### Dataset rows
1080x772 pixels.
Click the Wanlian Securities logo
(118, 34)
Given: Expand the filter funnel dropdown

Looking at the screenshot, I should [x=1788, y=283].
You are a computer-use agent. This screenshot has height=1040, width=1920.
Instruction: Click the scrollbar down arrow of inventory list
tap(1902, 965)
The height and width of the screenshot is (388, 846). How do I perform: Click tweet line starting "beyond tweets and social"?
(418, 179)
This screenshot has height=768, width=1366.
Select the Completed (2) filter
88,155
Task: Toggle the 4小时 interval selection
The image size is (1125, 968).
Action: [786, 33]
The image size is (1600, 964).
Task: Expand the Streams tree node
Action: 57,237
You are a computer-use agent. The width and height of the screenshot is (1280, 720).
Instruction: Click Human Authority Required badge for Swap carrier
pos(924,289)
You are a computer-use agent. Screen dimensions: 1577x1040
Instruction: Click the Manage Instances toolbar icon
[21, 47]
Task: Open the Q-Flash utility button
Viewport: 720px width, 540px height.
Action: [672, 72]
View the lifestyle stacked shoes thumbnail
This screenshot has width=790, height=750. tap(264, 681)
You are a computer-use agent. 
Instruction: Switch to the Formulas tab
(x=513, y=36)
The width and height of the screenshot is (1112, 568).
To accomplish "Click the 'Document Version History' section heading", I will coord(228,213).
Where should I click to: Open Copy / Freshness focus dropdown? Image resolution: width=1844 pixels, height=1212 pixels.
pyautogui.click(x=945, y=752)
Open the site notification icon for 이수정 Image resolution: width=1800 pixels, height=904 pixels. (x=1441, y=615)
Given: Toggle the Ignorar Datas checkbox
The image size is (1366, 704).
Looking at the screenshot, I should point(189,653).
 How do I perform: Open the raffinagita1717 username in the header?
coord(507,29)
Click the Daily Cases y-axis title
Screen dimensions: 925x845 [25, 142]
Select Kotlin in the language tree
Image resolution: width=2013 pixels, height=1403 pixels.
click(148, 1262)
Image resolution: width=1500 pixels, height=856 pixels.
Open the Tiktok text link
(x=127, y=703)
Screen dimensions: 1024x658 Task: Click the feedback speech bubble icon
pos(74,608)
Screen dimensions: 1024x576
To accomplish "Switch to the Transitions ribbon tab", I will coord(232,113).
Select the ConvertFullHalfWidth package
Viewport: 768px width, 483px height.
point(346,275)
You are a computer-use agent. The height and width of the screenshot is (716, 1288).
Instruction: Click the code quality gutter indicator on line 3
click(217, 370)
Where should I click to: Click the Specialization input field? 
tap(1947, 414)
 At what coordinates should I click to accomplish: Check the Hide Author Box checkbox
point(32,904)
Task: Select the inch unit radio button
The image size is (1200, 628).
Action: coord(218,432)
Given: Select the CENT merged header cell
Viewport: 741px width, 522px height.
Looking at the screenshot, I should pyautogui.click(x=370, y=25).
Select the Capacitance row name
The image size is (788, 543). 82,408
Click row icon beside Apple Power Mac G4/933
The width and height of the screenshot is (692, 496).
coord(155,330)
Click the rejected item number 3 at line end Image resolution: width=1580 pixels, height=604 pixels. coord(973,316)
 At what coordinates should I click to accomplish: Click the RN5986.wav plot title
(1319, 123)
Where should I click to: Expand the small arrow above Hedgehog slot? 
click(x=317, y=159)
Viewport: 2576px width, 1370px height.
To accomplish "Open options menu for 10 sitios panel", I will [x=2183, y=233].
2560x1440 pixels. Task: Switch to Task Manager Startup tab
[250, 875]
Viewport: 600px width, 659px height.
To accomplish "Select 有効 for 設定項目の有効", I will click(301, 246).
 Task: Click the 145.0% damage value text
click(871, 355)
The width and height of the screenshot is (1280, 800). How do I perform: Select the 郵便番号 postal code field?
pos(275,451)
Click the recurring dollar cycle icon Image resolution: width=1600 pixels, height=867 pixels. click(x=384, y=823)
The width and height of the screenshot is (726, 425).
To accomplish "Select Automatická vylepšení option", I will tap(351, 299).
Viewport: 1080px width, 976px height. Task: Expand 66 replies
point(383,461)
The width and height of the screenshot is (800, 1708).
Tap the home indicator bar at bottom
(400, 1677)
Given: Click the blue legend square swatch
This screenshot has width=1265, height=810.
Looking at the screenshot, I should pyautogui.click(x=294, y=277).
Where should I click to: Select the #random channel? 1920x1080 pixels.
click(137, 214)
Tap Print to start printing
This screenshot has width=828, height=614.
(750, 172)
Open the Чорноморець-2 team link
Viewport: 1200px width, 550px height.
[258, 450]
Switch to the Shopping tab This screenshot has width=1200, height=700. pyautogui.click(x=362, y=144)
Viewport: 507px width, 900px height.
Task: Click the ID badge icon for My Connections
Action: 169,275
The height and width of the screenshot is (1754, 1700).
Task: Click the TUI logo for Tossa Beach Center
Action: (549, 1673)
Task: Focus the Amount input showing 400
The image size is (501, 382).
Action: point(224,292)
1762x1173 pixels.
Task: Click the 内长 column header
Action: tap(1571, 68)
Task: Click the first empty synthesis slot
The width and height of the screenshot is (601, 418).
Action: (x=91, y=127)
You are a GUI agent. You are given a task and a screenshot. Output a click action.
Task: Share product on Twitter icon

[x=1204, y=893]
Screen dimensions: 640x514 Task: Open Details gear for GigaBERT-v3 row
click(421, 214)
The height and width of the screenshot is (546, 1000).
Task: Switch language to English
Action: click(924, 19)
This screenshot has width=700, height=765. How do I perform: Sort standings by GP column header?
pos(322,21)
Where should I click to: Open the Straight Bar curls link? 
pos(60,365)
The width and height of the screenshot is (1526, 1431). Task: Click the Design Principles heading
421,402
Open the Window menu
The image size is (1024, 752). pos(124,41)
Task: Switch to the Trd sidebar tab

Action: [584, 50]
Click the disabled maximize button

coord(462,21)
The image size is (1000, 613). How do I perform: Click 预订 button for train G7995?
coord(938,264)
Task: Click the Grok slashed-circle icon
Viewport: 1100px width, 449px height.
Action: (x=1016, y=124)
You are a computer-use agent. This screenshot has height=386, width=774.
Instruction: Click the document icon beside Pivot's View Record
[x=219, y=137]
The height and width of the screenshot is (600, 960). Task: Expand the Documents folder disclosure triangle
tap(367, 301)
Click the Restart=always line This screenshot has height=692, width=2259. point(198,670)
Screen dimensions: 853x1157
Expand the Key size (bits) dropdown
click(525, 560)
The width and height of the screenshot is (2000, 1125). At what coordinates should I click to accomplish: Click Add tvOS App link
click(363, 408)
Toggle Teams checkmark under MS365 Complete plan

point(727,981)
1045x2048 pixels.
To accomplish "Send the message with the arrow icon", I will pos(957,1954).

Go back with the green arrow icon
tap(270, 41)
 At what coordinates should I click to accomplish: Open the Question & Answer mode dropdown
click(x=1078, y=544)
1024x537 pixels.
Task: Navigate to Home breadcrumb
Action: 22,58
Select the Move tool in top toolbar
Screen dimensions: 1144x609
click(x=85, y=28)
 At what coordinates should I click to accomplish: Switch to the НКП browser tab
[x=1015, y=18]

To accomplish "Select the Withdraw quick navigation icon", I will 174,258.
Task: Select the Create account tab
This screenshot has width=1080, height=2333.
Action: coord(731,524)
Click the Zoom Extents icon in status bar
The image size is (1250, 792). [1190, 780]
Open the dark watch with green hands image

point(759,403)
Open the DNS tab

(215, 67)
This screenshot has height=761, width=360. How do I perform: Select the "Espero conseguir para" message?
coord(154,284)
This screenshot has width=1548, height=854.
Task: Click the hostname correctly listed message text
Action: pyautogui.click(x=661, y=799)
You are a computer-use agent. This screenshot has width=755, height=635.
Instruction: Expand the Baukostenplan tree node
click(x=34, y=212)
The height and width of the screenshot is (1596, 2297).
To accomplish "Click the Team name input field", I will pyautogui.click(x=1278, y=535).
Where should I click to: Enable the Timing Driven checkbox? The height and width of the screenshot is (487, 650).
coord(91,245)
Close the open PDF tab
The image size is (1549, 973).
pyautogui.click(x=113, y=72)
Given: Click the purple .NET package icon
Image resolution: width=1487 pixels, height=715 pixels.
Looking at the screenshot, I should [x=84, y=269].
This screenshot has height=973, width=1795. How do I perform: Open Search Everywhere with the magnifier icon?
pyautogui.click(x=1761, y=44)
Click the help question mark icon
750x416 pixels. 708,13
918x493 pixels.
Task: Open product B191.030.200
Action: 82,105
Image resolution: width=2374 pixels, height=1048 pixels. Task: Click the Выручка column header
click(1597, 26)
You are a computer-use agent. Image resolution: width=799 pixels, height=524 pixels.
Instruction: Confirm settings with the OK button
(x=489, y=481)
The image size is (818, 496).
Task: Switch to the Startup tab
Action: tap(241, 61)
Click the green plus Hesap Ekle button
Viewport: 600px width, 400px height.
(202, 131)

### SHORT PROBLEM
Rewrite the records from the line with "The width and height of the screenshot is (1280, 800)." up to and including the line with "[x=1204, y=893]", swapping "Twitter" for "Facebook" and leaving the rest as is.

### TASK ANSWER
The width and height of the screenshot is (1280, 800). How do I perform: Select the 郵便番号 postal code field?
pos(275,451)
Click the recurring dollar cycle icon Image resolution: width=1600 pixels, height=867 pixels. click(x=384, y=823)
The width and height of the screenshot is (726, 425).
To accomplish "Select Automatická vylepšení option", I will tap(351, 299).
Viewport: 1080px width, 976px height. Task: Expand 66 replies
point(383,461)
The width and height of the screenshot is (800, 1708).
Tap the home indicator bar at bottom
(400, 1677)
Given: Click the blue legend square swatch
This screenshot has width=1265, height=810.
Looking at the screenshot, I should pyautogui.click(x=294, y=277).
Where should I click to: Select the #random channel? 1920x1080 pixels.
click(137, 214)
Tap Print to start printing
This screenshot has width=828, height=614.
(750, 172)
Open the Чорноморець-2 team link
Viewport: 1200px width, 550px height.
[258, 450]
Switch to the Shopping tab This screenshot has width=1200, height=700. pyautogui.click(x=362, y=144)
Viewport: 507px width, 900px height.
Task: Click the ID badge icon for My Connections
Action: 169,275
The height and width of the screenshot is (1754, 1700).
Task: Click the TUI logo for Tossa Beach Center
Action: (549, 1673)
Task: Focus the Amount input showing 400
The image size is (501, 382).
Action: point(224,292)
1762x1173 pixels.
Task: Click the 内长 column header
Action: tap(1571, 68)
Task: Click the first empty synthesis slot
The width and height of the screenshot is (601, 418).
Action: (x=91, y=127)
You are a GUI agent. You are given a task and a screenshot. Output a click action.
Task: Share product on Facebook icon

[x=1204, y=893]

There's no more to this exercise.